Partito dalla Cina “con furore”, dalla città di Wuhan, questo nuovo virus già soprannominato come la nuova Sars perché molto simile a quello che a partire dal 2003 fece settecento e più morti, si sta propagando a macchia d’olio e finora ha già fatto registrare una decina di decessi e contagiato oltre quattrocento persone. Di più, la sua diffusione ha ormai i contorni di un affare internazionale. Stando poi a quel che ci dicono gli scienziati, il virus sarebbe passato da un animale a un uomo adattandosi una volta all’interno del nuovo ospite. E adesso è ormai diventato un virus umano a tutti gli effetti.

Febbre, tosse, raffreddore, mal di gola e un pesante affaticamento polmonare. Sono questi i sintomi iniziali, peraltro molto simili a quelli di una banale influenza. Quello che accomuna tutti i pazienti affetti da questo virus è il fatto di essere stati, nei giorni precedenti allo scoppio dell’epidemia, al mercato del pesce di Wuhan, un mercato locale come tanti dove, cosa molto frequente in quell’area geografica, animali come conigli, serpenti e altre specie selvatiche sono tenuti in gabbia e venduti vivi.

Tra le teorie, senza capo né coda che proliferano sul web, c’è innanzitutto quella che tira in ballo le case farmaceutiche. Il coronavirus farebbe parte di un grande complotto. Di una strategia di marketing per cui, la Novartis o la Roche di turno, avrebbero liberato il virus per poi vendere a carissimo prezzo il loro vaccino. Un virus creato ad arte per poter favorire i loschi interessi di chi non potrà che guadagnarci sull’innesco di una pandemia. C’è poi chi ha le prove che il coronavirus sarebbe in realtà un fine attacco militare di natura biologica, provocato per decimare la popolazione cinese.

* **Consegna**
Riporta senza modifiche il brano dell'estratto sul nuovo virus di Wuhan che va da "Febbre, tosse, raffreddore, mal" fino a "e venduti vivi." compreso. Si faccia riferimento unicamente all'estratto.

* **Materiale fornito**
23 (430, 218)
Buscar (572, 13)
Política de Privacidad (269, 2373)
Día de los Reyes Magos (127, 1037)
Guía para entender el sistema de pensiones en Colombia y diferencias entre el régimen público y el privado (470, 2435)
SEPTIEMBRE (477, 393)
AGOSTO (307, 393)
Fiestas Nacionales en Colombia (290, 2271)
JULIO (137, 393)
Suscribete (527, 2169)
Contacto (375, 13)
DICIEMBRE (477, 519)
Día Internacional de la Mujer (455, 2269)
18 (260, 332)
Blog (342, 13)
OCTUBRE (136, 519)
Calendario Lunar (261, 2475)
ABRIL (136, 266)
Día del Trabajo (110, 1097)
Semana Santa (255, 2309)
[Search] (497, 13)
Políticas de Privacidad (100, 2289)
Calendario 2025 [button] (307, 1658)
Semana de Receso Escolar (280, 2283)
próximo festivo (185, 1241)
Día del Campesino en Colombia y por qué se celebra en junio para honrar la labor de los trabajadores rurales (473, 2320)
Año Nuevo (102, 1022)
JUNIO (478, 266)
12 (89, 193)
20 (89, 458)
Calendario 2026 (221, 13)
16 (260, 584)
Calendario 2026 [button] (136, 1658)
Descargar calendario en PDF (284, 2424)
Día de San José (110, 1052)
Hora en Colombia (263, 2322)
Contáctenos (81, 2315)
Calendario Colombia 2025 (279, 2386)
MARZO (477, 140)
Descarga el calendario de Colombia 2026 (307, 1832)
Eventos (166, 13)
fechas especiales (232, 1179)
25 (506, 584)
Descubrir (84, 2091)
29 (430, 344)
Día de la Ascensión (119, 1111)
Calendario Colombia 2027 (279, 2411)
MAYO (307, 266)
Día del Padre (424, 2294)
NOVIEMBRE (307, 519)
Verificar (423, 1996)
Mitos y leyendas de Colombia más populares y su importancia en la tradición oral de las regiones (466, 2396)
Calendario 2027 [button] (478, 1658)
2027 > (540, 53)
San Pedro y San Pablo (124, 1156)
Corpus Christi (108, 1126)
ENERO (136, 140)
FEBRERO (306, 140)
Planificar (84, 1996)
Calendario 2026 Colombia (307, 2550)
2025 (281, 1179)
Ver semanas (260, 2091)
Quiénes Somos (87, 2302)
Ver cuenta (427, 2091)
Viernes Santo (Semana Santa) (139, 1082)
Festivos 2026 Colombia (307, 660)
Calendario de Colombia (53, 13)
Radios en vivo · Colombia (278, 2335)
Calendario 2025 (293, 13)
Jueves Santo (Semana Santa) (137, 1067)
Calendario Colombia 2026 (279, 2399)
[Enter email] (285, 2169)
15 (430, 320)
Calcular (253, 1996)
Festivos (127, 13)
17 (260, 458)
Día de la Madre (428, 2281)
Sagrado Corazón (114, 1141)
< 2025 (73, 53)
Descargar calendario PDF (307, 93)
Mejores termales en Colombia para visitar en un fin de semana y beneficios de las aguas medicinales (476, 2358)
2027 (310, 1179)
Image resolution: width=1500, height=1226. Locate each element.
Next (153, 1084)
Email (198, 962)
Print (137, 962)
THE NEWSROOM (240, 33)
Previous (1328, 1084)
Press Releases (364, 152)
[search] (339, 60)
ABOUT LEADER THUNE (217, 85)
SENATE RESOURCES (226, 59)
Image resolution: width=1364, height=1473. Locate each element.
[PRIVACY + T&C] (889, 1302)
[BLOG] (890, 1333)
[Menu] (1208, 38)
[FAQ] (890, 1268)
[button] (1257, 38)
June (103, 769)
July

* **Soluzione**
Febbre, tosse, raffreddore, mal di gola e un pesante affaticamento polmonare. Sono questi i sintomi iniziali, peraltro molto simili a quelli di una banale influenza. Quello che accomuna tutti i pazienti affetti da questo virus è il fatto di essere stati, nei giorni precedenti allo scoppio dell’epidemia, al mercato del pesce di Wuhan, un mercato locale come tanti dove, cosa molto frequente in quell’area geografica, animali come conigli, serpenti e altre specie selvatiche sono tenuti in gabbia e venduti vivi.